Unnamed: 0,Average Price,Number of Purchases,Number of Unique Items,Total Revenue
0,$3.05,780,183,"$2,379.77"


## Gender Demographics

* Run basic calculations to obtain number of unique items, average price, etc.


* Create a summary data frame to hold the results


* Optional: give the displayed data cleaner formatting


* Display the summary data frame


In [5]:
gender_count = purchase_data['Gender'].value_counts()

gender_count

#summary = pd.dataframe({'Gender': gender,
                       #'Total Count': gender_count})
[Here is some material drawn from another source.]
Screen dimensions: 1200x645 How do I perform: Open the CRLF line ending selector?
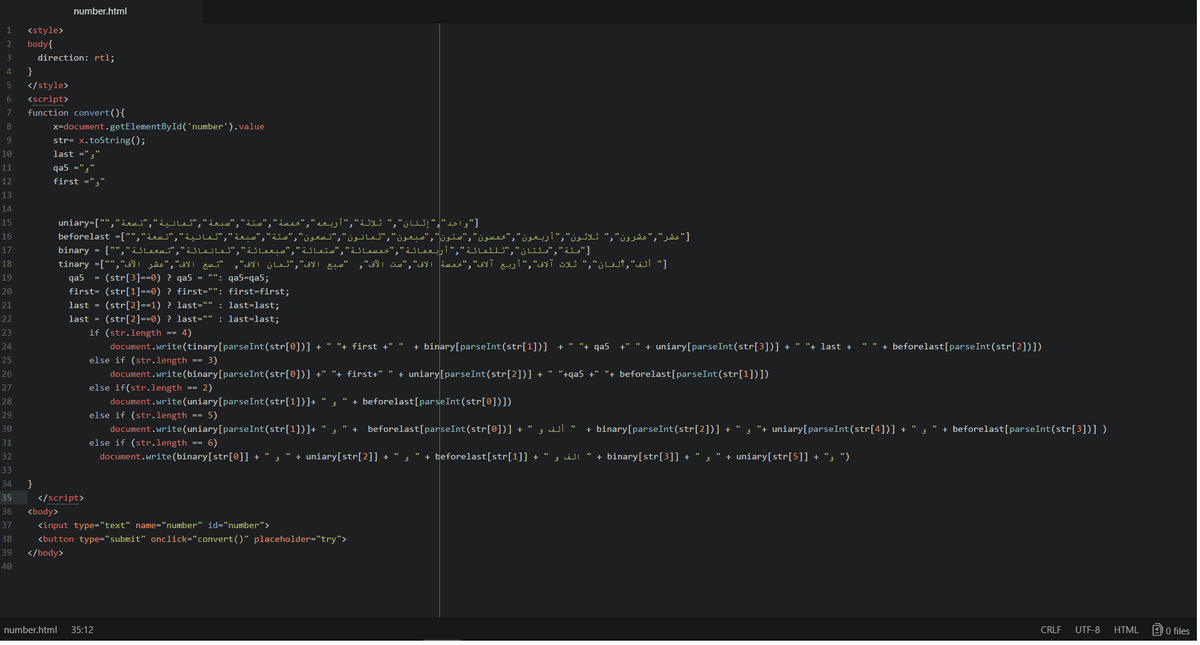pyautogui.click(x=1050, y=630)
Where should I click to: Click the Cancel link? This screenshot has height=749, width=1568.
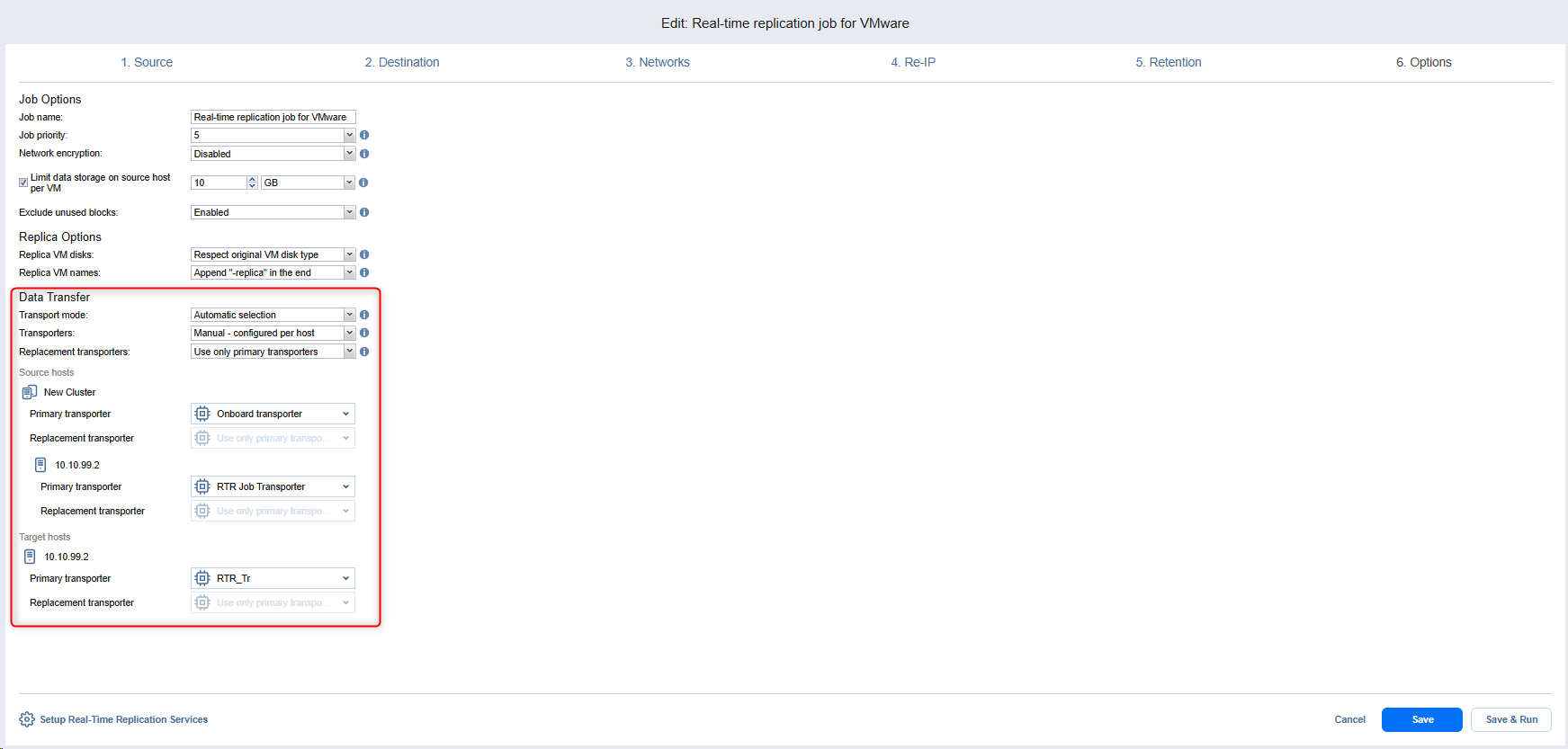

Male                     652
Female                   113
Other / Non-Disclosed     15
Name: Gender, dtype: int64

In [40]:
percentage = (gender_count/ players) * 100
print(percentage)

percentage.to_frame(name=None)

Male                     113.194444
Female                    19.618056
Other / Non-Disclosed      2.604167
Name: Gender, dtype: float64


Unnamed: 0,Gender
Male,113.194444
Female,19.618056
Other / Non-Disclosed,2.604167


In [41]:
gender_summary = pd.DataFrame({"Percentage of Players": percentage,
                       "Total Counts": gender_count})

gender_summary['Percentage of Players'] = gender_summary['Percentage of Players'].map("{0:,.2f}".format)
gender_summary

Unnamed: 0,Percentage of Players,Total Counts
Male,113.19,652
Female,19.62,113
Other / Non-Disclosed,2.6,15



## Purchasing Analysis (Gender)

* Run basic calculations to obtain purchase count, avg. purchase price, etc. by gender


* For normalized purchasing, divide total purchase value by purchase count, by gender


* Create a summary data frame to hold the results


* Optional: give the displayed data cleaner formatting


* Display the summary data frame

In [8]:
avg_purchase = purchase_data.groupby(['Gender'])

avg_purchase1 = avg_purchase['Price'].mean()
#print(avg_purchase1)


total_purchase = avg_purchase['Price'].sum()
#print(total_purchase)

normal = total_purchase / gender_count

#print(normal)

genderpur_summary = pd.DataFrame({"Purchase Counts": gender_count,
                       "Average Purchase Price": avg_purchase1,
                        "Total Purchase Value": total_purchase,
                        "Normalized Totals": normal})
genderpur_summary['Average Purchase Price'] = genderpur_summary['Average Purchase Price'].map("${:,.2f}".format)
genderpur_summary["Total Purchase Value"] = genderpur_summary["Total Purchase Value"].map("${:,.2f}".format)
genderpur_summary["Normalized Totals"] = genderpur_summary["Normalized Totals"].map("${:,.2f}".format)
genderpur_summary
#gender_summary = pd.DataFrame({"Avg Purchase": avg_purchase,
                       #"Total Counts": gender_count})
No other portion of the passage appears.